One answer might be that a single issue of a magazine isn’t complete; rather, it is part of a sequence in time, a sequence which can be called a magazine just as easily as a single issue can. I can say that I’ve read a book, which presumably means that I’ve read and understood every word in it. I can say the same thing about a particular issue of The Atlantic (“I read that magazine.”). I can’t say the same thing about the entire run of The Atlantic, which started long before I was born and continues today. A complete edition of The Atlantic might be closer to a library than a book. Or maybe the problem is time: the date on the cover foregrounds a magazine’s existence in time in a way that a book’s existence in time isn’t something we usually think about.
To expand this: I looked up these definitions in the online OED, where the dictionary exists as a database that can be queried.
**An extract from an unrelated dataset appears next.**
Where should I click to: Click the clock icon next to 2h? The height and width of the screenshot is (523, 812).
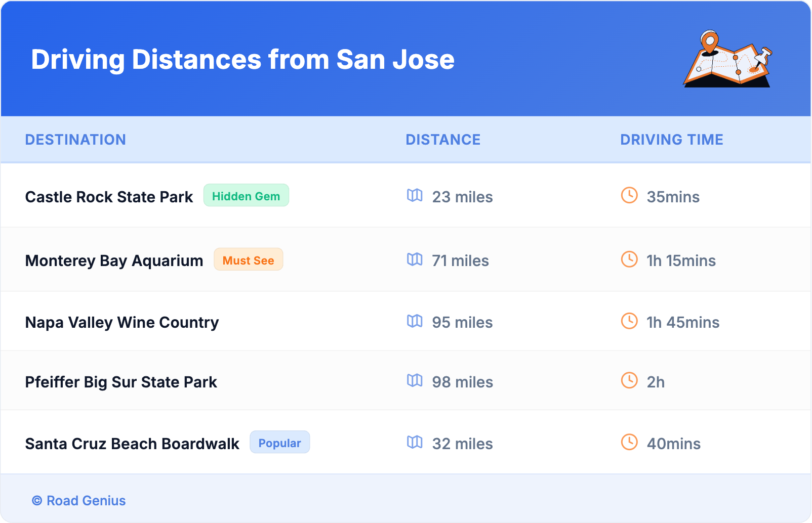click(629, 380)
Is this a book? I have a single-volume OED at home with much the same content, though the online version has changed since the print edition: it points out that since 1983, the word “notebook” can also mean a portable computer. My copy of the OED at home is clearly a book; is the online edition, with its evolving content, also a book? (A stylistic question: we italicize the title of a book when we use it in text – do we italicize the title of a database?)
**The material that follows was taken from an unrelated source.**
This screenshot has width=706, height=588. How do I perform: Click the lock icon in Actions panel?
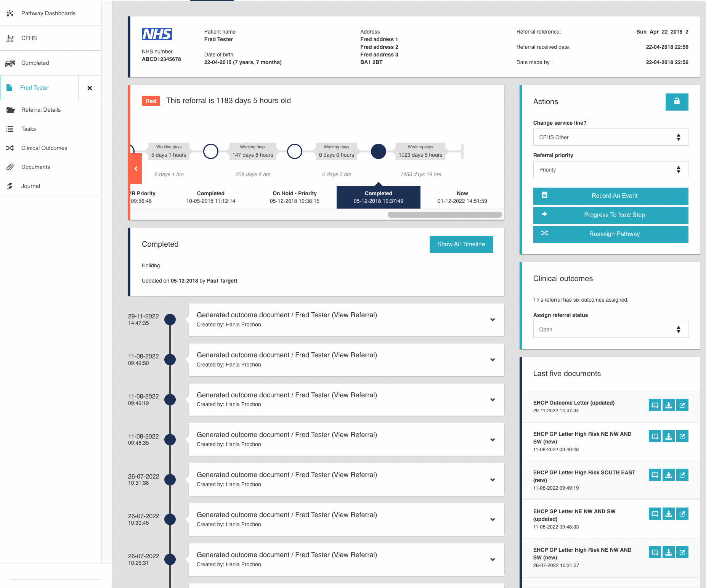pyautogui.click(x=677, y=101)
We’ve been calling things like Wikipedia, which goes even further than the online OED in terms of its mutability over time, a “networked book”. But even with much simpler online projects, issues arise: take Gamer Theory, for example. If much the content of what appears on the Gamer Theory website appears in Harvard University Press’s version of the book, most people would agree that the online version is a book, or a draft of one. But what are the boundaries of this kind of book? Are the comments in the website part of the book? Is the forum part of the book? Are the spam comments that we deleted from the forum part of the book? This also has something to do with Bob’s post on Monday, where he wondered how sharply defined the authorial voice of a book needs to be to make it worthwhile as a book.
What we have here is a language problem: the forms that we can create are evolving faster than our language – and possibly our understanding – can keep up with them.